True Bible Answers

What does the Bible mean when it says that God remembered something?

When Scripture says "God remembered," it does not imply that God had forgotten. The omniscient God never has a lapse of memory. Rather, the expression marks the moment when God acts on what He has always known and purposed — when His hidden counsels break into visible intervention. It is the turning point from patience to action, from silent faithfulness to open deliverance.

God Remembered Noah (Genesis 8:1)

The phrase appears first — and perhaps most strikingly — after the flood. For five months Noah and his family floated on a shoreless sea with no sign of relief. Then comes the pivotal sentence: "God remembered Noah."

C. H. Mackintosh draws out the deeper significance:

"And God remembered Noah." The strange work of judgement being over, the saved family, and all in association with them, come into remembrance. "God made a wind to pass over the earth; and the waters assuaged; the fountains also of deep and the windows of heaven were stopped, and the rain from heaven was restrained." … Judgement is God's "strange work." He delights not in, though He is glorified by, it. Blessed be His name, He is ever ready to leave the place of judgement, and enter that of mercy, because He delights in mercy.

C. H. Mackintosh

For Mackintosh, "God remembered" signals the end of judgment and the dawning of mercy — because mercy is where God's heart truly rests.

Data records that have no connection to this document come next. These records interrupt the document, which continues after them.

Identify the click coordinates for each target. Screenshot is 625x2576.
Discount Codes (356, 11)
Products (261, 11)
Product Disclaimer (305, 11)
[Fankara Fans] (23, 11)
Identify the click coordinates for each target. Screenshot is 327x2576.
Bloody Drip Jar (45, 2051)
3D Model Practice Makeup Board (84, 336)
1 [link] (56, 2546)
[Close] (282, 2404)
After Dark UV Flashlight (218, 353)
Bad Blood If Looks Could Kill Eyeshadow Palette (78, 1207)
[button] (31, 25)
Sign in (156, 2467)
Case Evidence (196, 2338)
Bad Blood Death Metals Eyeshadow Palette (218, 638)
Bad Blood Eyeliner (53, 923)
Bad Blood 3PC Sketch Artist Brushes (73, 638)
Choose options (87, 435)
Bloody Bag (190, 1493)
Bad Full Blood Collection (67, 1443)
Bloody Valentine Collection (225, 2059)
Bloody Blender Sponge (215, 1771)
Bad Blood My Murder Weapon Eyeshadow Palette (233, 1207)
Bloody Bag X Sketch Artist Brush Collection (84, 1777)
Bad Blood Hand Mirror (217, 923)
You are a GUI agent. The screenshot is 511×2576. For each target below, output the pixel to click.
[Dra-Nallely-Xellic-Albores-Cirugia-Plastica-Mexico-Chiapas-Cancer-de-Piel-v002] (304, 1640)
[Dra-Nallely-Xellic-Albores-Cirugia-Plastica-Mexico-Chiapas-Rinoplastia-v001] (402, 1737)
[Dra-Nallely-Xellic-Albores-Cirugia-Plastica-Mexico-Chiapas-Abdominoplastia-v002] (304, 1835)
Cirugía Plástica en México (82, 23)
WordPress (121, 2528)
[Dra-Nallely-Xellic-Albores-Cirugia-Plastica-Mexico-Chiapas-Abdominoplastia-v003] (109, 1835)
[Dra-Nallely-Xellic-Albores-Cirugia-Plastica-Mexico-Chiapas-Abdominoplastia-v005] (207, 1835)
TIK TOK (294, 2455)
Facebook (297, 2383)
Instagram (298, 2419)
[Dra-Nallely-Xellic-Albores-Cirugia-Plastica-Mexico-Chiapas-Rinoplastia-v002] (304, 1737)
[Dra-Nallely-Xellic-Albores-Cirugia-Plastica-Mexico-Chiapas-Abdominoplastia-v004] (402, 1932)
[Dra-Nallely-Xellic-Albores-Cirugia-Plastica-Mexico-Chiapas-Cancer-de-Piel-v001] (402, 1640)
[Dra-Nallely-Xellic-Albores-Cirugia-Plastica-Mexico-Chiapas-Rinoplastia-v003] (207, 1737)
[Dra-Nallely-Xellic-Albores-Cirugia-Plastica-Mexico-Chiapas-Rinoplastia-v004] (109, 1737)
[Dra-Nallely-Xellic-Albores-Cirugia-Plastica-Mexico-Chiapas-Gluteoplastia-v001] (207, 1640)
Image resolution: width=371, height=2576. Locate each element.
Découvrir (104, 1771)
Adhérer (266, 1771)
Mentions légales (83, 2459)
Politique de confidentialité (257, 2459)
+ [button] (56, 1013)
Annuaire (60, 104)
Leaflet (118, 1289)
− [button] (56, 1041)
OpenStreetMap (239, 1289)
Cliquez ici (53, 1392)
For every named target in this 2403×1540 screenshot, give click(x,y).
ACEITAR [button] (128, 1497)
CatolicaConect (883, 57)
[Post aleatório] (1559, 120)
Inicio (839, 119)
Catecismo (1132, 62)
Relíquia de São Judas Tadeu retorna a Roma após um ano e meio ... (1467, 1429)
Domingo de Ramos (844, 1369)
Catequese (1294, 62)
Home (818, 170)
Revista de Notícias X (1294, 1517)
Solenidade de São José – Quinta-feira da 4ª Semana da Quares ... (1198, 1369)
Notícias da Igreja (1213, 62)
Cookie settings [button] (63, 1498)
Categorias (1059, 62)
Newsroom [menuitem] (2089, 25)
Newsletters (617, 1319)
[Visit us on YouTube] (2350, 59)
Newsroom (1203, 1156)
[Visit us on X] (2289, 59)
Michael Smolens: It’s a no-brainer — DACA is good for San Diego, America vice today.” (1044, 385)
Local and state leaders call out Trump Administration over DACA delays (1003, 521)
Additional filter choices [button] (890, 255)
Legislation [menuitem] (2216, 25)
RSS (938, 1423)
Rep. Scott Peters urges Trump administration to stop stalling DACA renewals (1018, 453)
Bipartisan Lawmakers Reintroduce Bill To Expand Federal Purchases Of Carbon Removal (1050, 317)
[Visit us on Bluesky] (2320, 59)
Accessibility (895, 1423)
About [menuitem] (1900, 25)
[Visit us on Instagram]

J. G. Bellett treats the remembrance of Noah as a picture of covenant faithfulness toward a future remnant:

But they were more than safe. They were remembered — "God remembered Noah, and every living thing, and all the cattle that was with him in the ark." … He who had already shut His remnant in, now remembers them; and in that remembrance there was present life, and, in prospect, a goodly inheritance.

It will be so with another elect remnant, in coming days. Before the same covenant God, who was now keeping Noah in mind, a book of remembrance will be written for them that fear the Lord and think upon His name. … And of them the Lord says, "They shall be mine in that day when I make up my jewels;" as now, in virtue of this covenant-remembrance, the Lord causes a wind to pass over the earth, the waters abate, and the ark rests on the mountains of Ararat.

This remembrance of God was most precious. … The divine remembrance was the hidden comfort of faith.

J. G. Bellett

Bellett emphasizes that God's "remembering" is not a mental act but a covenant act — the fulfillment of commitments already made, now entering their visible moment.

L. M. Grant touches on the human side — how it felt to be in that ark:

The five months of floating on a shoreless sea would seem interminable to Noah and his family, and it can be well imagined that they would feel that God had forgotten them. "But God remembered Noah, and all the beasts and all the cattle that were with him in the ark."

L. M. Grant

The expression speaks as much to us as to the event: it assures the reader that what looks like divine silence is not divine indifference.

God Remembered His Covenant (Exodus 2:24)

When the children of Israel groaned under Egyptian bondage, the phrase reappears in a characteristically fourfold way. W. Kelly quotes the passage:

"And the children of Israel sighed because of the bondage, and cried; and their cry came up to God because of the bondage. And God heard their groaning; and God remembered his covenant with Abraham, with Isaac, and with Jacob. And God looked upon the children of Israel, and God took notice."

W. Kelly

And then adds, with characteristic force:

O ye that boast of Herodotus and Thucydides, of Livy and Tacitus, produce any sentence from those classic historians, or from any since down to our day, for words approaching these for tenderness, soon to be rendered into undying facts, now for everlasting principles of truth and righteousness in earthly things which test the soul whether we care for the living God or are in heart His enemies!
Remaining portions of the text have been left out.